Потеряв равновесие, Карабас-Барабас врезался в рояль. Рояль взвыл. Хрупкая подпорка, удерживающая верхнюю крышку рояля в поднятом положении, не выдержала потрясения и сломалась. Крышка, сверкнув отраженными огнями, обрушилась прямо на лысую макушку Карабаса-Барабаса, и тот медленно уполз вниз.
Дамы зааплодировали.
Но из полумрака уже надвигалось подкрепление. Двое плечистых и здоровых, с кулаками размером с Манечкину голову, да еще со стороны кухни выбежал метрдотель, хищно скаля желтые зубы, с длинным и узким ножом в руке. Дамы завизжали.
С бледным метрдотелем Карл разделался сразу, развернувшись и припечатав его точным ударом каблука под подбородок; с громилами же пришлось повозиться – у них были кастеты и они были настроены очень серьезно.
Пока Манечка и Татьяна Эрнестовна прыгали вокруг дерущихся, азартно визжа и швыряя в громил всем, что попадалось под руку, Ирина Львовна проскользнула мимо столиков с поднятыми на них стульями в дальний угол и оказалась прямо перед человеком в черном. Упершись руками в стол, голосом, звенящим от ярости, она потребовала объяснений.

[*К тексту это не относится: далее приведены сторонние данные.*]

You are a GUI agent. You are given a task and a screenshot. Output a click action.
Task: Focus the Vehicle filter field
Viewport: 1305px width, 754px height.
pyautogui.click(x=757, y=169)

Человек в черном, то ли вспомнив те незабвенные времена, когда именно таким тоном к нему обращались учителя, распекая за невыполненное домашнее задание, то ли просто ошалев от подобной наглости, несколько смешался. Опустив голову под гневным взглядом Ирины Львовны, он пробормотал, что ничего не имеет против нее и двух остальных женщин… что они могут свободно уйти… что им нужен только этот блондин.
– Ага, – подтвердил длинноволосый Амурчик, высунувшись из-за плеча черного, – очень нужен!
– Да вы знаете хотя бы, кто он такой?! – продолжала наступать Ирина Львовна, игнорируя реплику длинноволосого. – Он же всемирно известный музыкант! Немец! Вам что, международного скандала захотелось?!
Но человек в черном уже пришел в себя. Он сдвинул на кончик носа свои темные очки и в упор посмотрел на зарвавшуюся Ирину Львовну белесыми, светящимися, как у кота, глазами.
– Если, – тихо произнес он, убедившись, что Ирина Львовна вздрогнула от ужаса и отвращения, – ваш приятель такая важная персона, то где же его охрана?